The trip was to take three days as it was about a 50 mile walk. And we can only imagine what was going on in Abraham’s mind as he trudged along. Hebrews 11:17 tells us that Abraham reasoned that God could raise Isaac back up from the dead. So as usual good old Abraham trusted God and obeyed.

On the third day of the trip Abraham asked his servants to stay with the donkey and wait while he and Isaac went on ahead to worship. “Wait here and we will both be back soon,” Abraham told his servants. He seemed confident that Isaac would return with him – that God would work things out.

Abraham and Isaac continued along the trail to Mt. Moriah. “Father, the fire and wood are here, but where is the lamb for the sacrifice?” Isaac asked his father. “God will provide the lamb for the sacrifice, my son,” Abraham answered.

When father and son reached the place for the sacrifice, Abraham built an altar and put the wood on it. Then he tied Isaac up and laid him on the altar. Isaac seemed to have complete confidence in his elderly father to allow this to happen. Abraham took the knife and just as he was starting to stab his son, the Angel of the Lord showed up and stopped him. “Abraham, Abraham, don’t kill your son. Now I know that you fear God. You have not withheld your son – your only son from Me.” Abraham had never wavered. His amazing faith in God had held fast through his deepest temptation. Abraham had passed the test

With his hand trembling and still holding the knife, Abraham looked up and saw a ram caught in the nearby thicket. Abraham took the ram and sacrificed it in place of his son. And Abraham called this place where God had told him to sacrifice his son--, “The Lord will Provide.”

This amazing Bible story from antiquity is rich with lessons and treasures for us today. Because Abraham had a strong faith in God, God blessed him and named him as the patriarch of the nation of Israel and the father of all who have faith in God. Abraham’s amazing faith was very precious – very pleasing to God. Like Abraham, does our faith measure up? Is our faith a joy to our Lord?

Child sacrifice was a common practice among the heathen cultures in Abraham’s time. God forbade this practice in Scripture. We would never be tested by God in this way today in our culture.

Since God gave Abraham a test, does He perhaps test all of His children? And if He does, do we pass the tests that we are given? When trials come do we keep trusting our Lord? Scripture tells us that faith comes by hearing the Word of God. We need to ask God for more faith and built up our faith by studying the Bible. Let’s try to please the Lord with our faith in Him.
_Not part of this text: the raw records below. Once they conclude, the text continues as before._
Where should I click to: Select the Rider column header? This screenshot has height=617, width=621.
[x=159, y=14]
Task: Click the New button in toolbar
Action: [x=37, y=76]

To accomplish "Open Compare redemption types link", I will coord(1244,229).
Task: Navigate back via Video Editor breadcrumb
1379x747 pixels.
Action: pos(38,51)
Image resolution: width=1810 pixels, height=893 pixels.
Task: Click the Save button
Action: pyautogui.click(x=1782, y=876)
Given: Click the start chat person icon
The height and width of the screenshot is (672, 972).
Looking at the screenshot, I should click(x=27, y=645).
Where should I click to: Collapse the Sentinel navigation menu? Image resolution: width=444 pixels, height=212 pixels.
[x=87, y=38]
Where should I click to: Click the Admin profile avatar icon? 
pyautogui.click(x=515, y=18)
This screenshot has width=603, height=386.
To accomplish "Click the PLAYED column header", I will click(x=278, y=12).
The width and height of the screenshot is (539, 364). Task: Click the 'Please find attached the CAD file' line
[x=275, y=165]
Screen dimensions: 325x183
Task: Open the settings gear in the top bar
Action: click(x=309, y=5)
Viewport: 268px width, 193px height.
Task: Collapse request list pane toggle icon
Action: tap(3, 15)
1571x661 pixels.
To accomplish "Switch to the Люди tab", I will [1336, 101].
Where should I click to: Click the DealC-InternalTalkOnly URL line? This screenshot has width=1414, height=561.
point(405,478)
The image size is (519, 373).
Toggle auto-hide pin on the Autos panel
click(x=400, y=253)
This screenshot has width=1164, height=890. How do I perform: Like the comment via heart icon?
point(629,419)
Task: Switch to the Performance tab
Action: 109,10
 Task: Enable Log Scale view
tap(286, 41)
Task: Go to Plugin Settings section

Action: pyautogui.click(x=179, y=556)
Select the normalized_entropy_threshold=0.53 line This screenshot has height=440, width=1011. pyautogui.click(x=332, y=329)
Abraham believed that even if Isaac was sacrificed, God could bring him back from the dead.. Abraham looked beyond death and still trusted God. Do we trust God even beyond death? Can we believe that God can take our worst messes and work things together for good ?

Abraham firmly believed that God would provide for him and for his son. Scripture tells us that God valued his faith and counted it to him as righteousness. Do we believe that God will take care of us in our problems? Can we like Abraham move ahead and obey without hesitating?
God provided a lamb to be sacrificed in Isaac’s place. And God provides His Son – Jesus --the Lamb of God—as a sacrifice in our place. We, like Isaac, can be untied and taken away from our sins and our death sentence. And the Lamb of God will take our place. And just like Abraham we can shout out, “The Lord will Provide.” We have such a marvelous God. Let's be like Abraham and honor God with our faith.